François Méchali dans la nuit

François Méchali dans la nuit - Critique sortie Jazz / Musiques
Légende photo © Olivier Gherrak : François Méchali revisite un conte hassidique pour composer un oratorio polyphonique et métaphysique.

Publié le 10 décembre 2011 - N° 193

Pour sa quatrième édition, « La nuit du jazz » en clôture du festival Jazz au Fil de l’Oise invite le jazz à une belle escapade nocturne.

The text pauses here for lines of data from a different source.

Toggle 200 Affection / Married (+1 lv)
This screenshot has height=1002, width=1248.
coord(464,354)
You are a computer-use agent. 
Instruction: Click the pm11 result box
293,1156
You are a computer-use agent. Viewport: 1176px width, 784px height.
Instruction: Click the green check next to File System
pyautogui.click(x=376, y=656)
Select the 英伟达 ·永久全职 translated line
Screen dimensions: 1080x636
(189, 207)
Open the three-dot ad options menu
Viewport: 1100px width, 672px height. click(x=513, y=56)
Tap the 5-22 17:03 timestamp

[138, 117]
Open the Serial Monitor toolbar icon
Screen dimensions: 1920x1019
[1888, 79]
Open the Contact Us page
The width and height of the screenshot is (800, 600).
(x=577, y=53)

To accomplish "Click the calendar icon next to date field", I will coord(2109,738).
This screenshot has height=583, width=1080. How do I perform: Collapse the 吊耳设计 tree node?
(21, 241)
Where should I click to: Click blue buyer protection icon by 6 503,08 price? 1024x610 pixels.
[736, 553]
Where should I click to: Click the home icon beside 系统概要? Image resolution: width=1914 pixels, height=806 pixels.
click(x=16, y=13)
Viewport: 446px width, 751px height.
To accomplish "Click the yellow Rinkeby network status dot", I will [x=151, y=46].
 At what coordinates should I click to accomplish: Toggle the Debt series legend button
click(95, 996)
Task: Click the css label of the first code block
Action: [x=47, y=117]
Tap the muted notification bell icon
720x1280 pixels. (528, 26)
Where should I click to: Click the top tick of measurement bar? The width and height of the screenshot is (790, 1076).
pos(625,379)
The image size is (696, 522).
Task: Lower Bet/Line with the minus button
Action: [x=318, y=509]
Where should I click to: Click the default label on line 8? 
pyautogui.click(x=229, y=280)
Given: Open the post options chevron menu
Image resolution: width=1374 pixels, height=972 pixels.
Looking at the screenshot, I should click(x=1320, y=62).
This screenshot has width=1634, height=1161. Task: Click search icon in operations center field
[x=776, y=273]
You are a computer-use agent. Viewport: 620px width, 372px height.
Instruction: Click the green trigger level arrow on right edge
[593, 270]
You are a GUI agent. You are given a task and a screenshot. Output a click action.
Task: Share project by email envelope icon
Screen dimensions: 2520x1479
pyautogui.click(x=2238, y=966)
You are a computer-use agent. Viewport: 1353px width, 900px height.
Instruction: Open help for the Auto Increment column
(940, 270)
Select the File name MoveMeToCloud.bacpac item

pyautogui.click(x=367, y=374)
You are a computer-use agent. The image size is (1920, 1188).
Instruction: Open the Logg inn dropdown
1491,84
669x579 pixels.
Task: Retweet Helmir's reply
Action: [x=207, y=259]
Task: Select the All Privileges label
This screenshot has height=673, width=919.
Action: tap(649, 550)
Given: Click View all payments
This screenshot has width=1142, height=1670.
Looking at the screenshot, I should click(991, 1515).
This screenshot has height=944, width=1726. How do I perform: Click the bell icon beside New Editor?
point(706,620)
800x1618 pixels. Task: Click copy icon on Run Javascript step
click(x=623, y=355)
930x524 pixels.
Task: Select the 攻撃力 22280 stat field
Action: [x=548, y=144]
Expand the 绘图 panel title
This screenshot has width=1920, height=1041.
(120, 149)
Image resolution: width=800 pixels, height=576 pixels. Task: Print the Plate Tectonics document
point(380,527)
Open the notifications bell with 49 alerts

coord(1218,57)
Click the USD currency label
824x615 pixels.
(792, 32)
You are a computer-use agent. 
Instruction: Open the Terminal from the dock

Pour commencer cette soirée qui se prolonge dans les méandres d’un jazz ouvert et curieux de l’autre, le Quatuor Ébène propose une drôle de fiction, avec ensemble à cordes sensibles, percussions graciles et DJ subtil. De quoi rendre grâce à une musique de chambre résolument moderne et contemporaine, entendez volontiers aventureuse, aux sons qui hantent notre actualité. Puis place à François Méchali, « contrebassiste dans tous ses états » et artiste en résidence en ces lieux, qui convie tout d’abord un pair de longue date, le percussionniste Ramon Lopez, afin de poser l’ambiance de cette nuit : du jazz, il sera question entre les lignes d’une mise en scène (en abîme) poétique dont le morceau de choix sera le Dibbouk Oratorio. 
 
Entrez dans la légende
 
Le natif d’Alger, fidèle à sa curiosité hors limite, rend visite à un conte yiddish. Issu d’une légende hassidique, Le Dibbouk est un ouvrage classique de la littérature yiddish : un sortilège pèse sur Léa et Hannan, prédestinés à s’aimer, et que seule la mort parviendra à unir.

Sur cette trame aux allures de mélodrame classique, François Méchali a composé un oratorio polyphonique avec chœurs, cordes et percussions. Menée par Denis Gautheyrie, la chorale Soli-Tutti est le fil conducteur de ce voyage au pays des âmes, qui invite à une réflexion sur l’autre et sur le dépassement de soi. Quoi de plus normal pour celui qui se définit comme un « esthète hérétique qui se joue des sacro-saintes chapelles », un artiste audacieux qui transgresse depuis toujours les soi-disant codes de bonnes conduites pour nous indiquer des voies moins évidentes, plus réjouissantes, que celle de la norme assommante et assourdissante. 

Jacques Denis


Le jeudi 8 décembre à 19 h 30 à L’Apostrophe/Théâtre des Louvrais, Scène nationale de Cergy-Pontoise et du Val d’Oise de Pontoise (95). Places : de 19 à 24 € /tarif réduit : 19 €. Tél : 01 34 20 14 14.